(Beginning of Supplied entries)

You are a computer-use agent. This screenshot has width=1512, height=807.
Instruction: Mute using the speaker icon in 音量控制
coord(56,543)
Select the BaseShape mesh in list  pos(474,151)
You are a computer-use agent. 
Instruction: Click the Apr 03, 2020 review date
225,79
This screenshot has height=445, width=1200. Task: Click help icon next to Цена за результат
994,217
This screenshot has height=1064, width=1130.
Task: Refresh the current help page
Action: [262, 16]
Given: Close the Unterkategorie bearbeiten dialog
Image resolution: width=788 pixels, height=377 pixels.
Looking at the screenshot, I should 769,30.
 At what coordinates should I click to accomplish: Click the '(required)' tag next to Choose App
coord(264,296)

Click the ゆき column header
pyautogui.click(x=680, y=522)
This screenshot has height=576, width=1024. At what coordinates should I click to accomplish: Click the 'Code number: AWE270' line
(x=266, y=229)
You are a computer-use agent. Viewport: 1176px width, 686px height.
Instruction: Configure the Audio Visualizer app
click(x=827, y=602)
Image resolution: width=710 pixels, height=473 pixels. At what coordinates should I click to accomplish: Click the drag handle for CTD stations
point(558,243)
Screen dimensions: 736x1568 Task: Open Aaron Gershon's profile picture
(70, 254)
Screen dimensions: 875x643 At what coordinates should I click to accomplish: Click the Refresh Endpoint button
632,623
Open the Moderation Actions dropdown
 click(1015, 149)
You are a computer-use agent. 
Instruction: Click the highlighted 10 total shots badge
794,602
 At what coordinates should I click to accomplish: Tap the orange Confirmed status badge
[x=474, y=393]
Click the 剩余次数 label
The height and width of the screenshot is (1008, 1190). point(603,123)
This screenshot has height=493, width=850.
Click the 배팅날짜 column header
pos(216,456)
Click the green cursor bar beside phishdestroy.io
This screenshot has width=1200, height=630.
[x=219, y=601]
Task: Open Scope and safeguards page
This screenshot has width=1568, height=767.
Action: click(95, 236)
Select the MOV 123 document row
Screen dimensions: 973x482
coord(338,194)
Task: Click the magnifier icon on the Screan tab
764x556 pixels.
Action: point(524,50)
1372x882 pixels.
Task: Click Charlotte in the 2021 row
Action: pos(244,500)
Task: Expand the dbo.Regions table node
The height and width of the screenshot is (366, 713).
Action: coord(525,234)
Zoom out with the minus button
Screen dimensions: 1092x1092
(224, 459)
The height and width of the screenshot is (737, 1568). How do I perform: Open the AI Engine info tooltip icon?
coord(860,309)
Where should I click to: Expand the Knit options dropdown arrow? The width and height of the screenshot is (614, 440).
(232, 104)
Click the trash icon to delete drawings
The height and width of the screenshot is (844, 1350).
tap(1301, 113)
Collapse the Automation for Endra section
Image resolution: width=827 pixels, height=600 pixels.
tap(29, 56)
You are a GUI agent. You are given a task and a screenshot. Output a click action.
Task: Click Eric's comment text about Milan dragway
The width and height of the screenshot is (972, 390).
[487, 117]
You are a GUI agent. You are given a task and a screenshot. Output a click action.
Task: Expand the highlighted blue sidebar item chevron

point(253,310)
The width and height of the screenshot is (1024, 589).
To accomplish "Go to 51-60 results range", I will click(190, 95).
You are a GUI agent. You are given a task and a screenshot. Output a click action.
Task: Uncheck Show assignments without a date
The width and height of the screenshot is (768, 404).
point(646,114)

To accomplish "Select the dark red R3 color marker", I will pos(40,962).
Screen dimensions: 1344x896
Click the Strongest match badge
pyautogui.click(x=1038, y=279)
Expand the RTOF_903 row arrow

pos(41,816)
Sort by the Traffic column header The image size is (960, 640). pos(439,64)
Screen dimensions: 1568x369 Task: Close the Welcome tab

(End of Supplied entries)

Task directions: The expected output is every record, repeated exactly.

Reply:
You are a computer-use agent. This screenshot has width=1512, height=807.
Instruction: Mute using the speaker icon in 音量控制
coord(56,543)
Select the BaseShape mesh in list  pos(474,151)
You are a computer-use agent. 
Instruction: Click the Apr 03, 2020 review date
225,79
This screenshot has height=445, width=1200. Task: Click help icon next to Цена за результат
994,217
This screenshot has height=1064, width=1130.
Task: Refresh the current help page
Action: [262, 16]
Given: Close the Unterkategorie bearbeiten dialog
Image resolution: width=788 pixels, height=377 pixels.
Looking at the screenshot, I should 769,30.
 At what coordinates should I click to accomplish: Click the '(required)' tag next to Choose App
coord(264,296)

Click the ゆき column header
pyautogui.click(x=680, y=522)
This screenshot has height=576, width=1024. At what coordinates should I click to accomplish: Click the 'Code number: AWE270' line
(x=266, y=229)
You are a computer-use agent. Viewport: 1176px width, 686px height.
Instruction: Configure the Audio Visualizer app
click(x=827, y=602)
Image resolution: width=710 pixels, height=473 pixels. At what coordinates should I click to accomplish: Click the drag handle for CTD stations
point(558,243)
Screen dimensions: 736x1568 Task: Open Aaron Gershon's profile picture
(70, 254)
Screen dimensions: 875x643 At what coordinates should I click to accomplish: Click the Refresh Endpoint button
632,623
Open the Moderation Actions dropdown
 click(1015, 149)
You are a computer-use agent. 
Instruction: Click the highlighted 10 total shots badge
794,602
 At what coordinates should I click to accomplish: Tap the orange Confirmed status badge
[x=474, y=393]
Click the 剩余次数 label
The height and width of the screenshot is (1008, 1190). point(603,123)
This screenshot has height=493, width=850.
Click the 배팅날짜 column header
pos(216,456)
Click the green cursor bar beside phishdestroy.io
This screenshot has width=1200, height=630.
[x=219, y=601]
Task: Open Scope and safeguards page
This screenshot has width=1568, height=767.
Action: click(95, 236)
Select the MOV 123 document row
Screen dimensions: 973x482
coord(338,194)
Task: Click the magnifier icon on the Screan tab
764x556 pixels.
Action: point(524,50)
1372x882 pixels.
Task: Click Charlotte in the 2021 row
Action: pos(244,500)
Task: Expand the dbo.Regions table node
The height and width of the screenshot is (366, 713).
Action: coord(525,234)
Zoom out with the minus button
Screen dimensions: 1092x1092
(224, 459)
The height and width of the screenshot is (737, 1568). How do I perform: Open the AI Engine info tooltip icon?
coord(860,309)
Where should I click to: Expand the Knit options dropdown arrow? The width and height of the screenshot is (614, 440).
(232, 104)
Click the trash icon to delete drawings
The height and width of the screenshot is (844, 1350).
tap(1301, 113)
Collapse the Automation for Endra section
Image resolution: width=827 pixels, height=600 pixels.
tap(29, 56)
You are a GUI agent. You are given a task and a screenshot. Output a click action.
Task: Click Eric's comment text about Milan dragway
The width and height of the screenshot is (972, 390).
[487, 117]
You are a GUI agent. You are given a task and a screenshot. Output a click action.
Task: Expand the highlighted blue sidebar item chevron

point(253,310)
The width and height of the screenshot is (1024, 589).
To accomplish "Go to 51-60 results range", I will click(190, 95).
You are a GUI agent. You are given a task and a screenshot. Output a click action.
Task: Uncheck Show assignments without a date
The width and height of the screenshot is (768, 404).
point(646,114)

To accomplish "Select the dark red R3 color marker", I will pos(40,962).
Screen dimensions: 1344x896
Click the Strongest match badge
pyautogui.click(x=1038, y=279)
Expand the RTOF_903 row arrow

pos(41,816)
Sort by the Traffic column header The image size is (960, 640). pos(439,64)
Screen dimensions: 1568x369 Task: Close the Welcome tab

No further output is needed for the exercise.